The 2014 McNair Scholars:
- Theresa Amante, Garden City, Kan., junior
Amante is a civil-engineering major with research interests in transportation, roundabouts and water resources.
- Cameron Arnold, Tecumseh, Kan., sophomore
Arnold is an engineering major currently researching the effects of nanoparticles in hydraulic fracturing with Reza Barati, KU assistant professor of chemical & petroleum engineering. In the future, Arnold plans to research other forms of enhanced oil-recovery.
- Jennifer Bailey, Hortonville, Wisc., sophomore
Bailey is a psychology major with research interests in developmental psychology, specifically child cognitive and linguistic development and related delays. She is also interested in biochemical approaches to improving cognition and the ways that interpersonal bonds affect development.
- Max Bearce, Johnson City, Kan., junior
Bearce is a psychology major with research interests in children and social habits.
- Rudolph Christopher, Emporia, Kan., sophomore
Christopher is a computer-engineering major with research interests in computing and biosciences.
- Natali Diaz-Yepes, Medellin, Columbia, junior
Diaz-Yepes is a biology major with research interests in the relationship between dance and technology and the effect that technology has in the modern world of dance.
- Sean Gilmore, Columbus, Kan., junior
Gilmore is a double major in the fields of social welfare and speech-language-hearing with research interests that combine the two. Specifically, Gilmore’s potential studies include researching anxiety among those who have autism and examining the stigmas associated with hearing loss.
- Jyleesa Hampton, Overland Park, Kan., senior
Hampton is a triple major in African & African-American studies, political science, and women, gender and sexuality studies, with research interests in hip-hop feminism, womanism, black feminism, the prison-industrial complex and issues surrounding transnational justice.
- Nicole Humphrey, Lawrence, Kan., sophomore
Humphrey is a double major in political science and public administration with research interests in comparative politics and the influences of globalization, specifically in Africa and the Middle East.
- Kaitlyn Jurgens, Omaha, Neb., sophomore
Jurgens is a psychology major interested in researching and measuring the effects that advertising campaigns such as Dove's “Real Beauty” and American Eagle's anti-Photoshop lingerie series have on women's body image and determine if there is a correlation in sales after implementing these new marketing tactics.
- Hannah Morrow, Skiatook, Okla., sophomore
Morrow is a behavioral-neuroscience major with research interests in treatments for schizophrenia and depression.
- Christian Orzano, Fullerton, Calif., sophomore
Orzano is a clinical-laboratory-science major with research interests in microbiology.
- Allora Richey, Augusta, Kan., junior
Richey is a double major in psychology and human biology with research interests related to violence, mental illness and substance abuse.
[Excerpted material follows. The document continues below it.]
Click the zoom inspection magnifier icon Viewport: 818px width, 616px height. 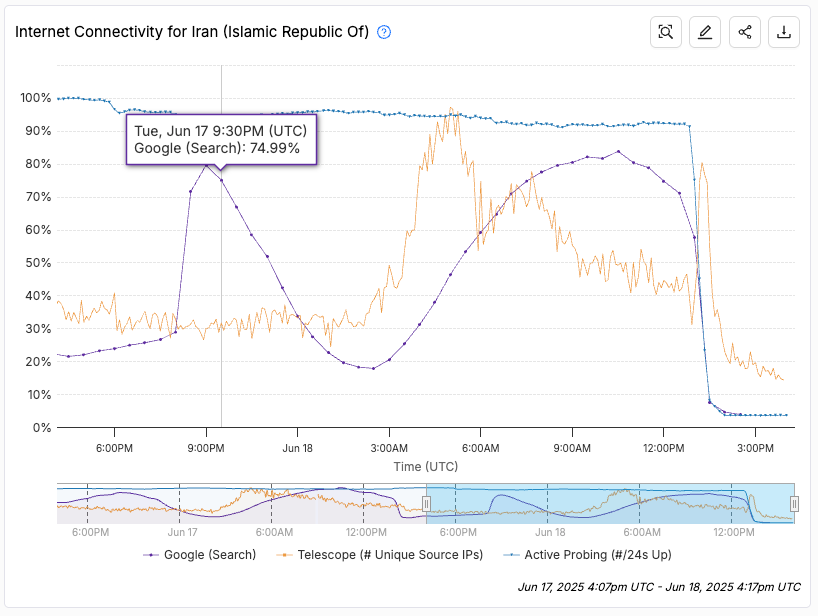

She hopes her research will impact therapy and rehabilitation efforts in the community.
- Merritt Schenk, Buhler, Kan., senior
Schenk is an applied-behavioral-science major with research interests in nutrition, health and fitness through a behavioral perspective. Schenk hopes to work with local elementary schools to address the issue of childhood obesity and to identify and propose fresh initiatives to implement as part of a school-wide system.
- Dylan Smith, Olathe, Kan., junior
Smith is a double major in anthropology and East Asian languages and cultures with ethnographic research interests.
- Donald Spradling, Newburg, Mo., senior
Spradling is a civil-engineering major with research interests in soil changes and the recirculation of water.
- Carla Valenzuela, DeSoto, Kan., sophomore
Valenzuela is a double major in psychology and Spanish with research interests in memory, language acquisition, perception and personalities.
- Dakie Washington, Manhattan, Kan., sophomore
Washington is a social-welfare major with research interests in the interactions among high-school students from different cultural, racial and economic backgrounds.
Congratulations to McNair alum Richard Martinez on completing his Ph.D. this past December in Counseling Psychology from New Mexico State University!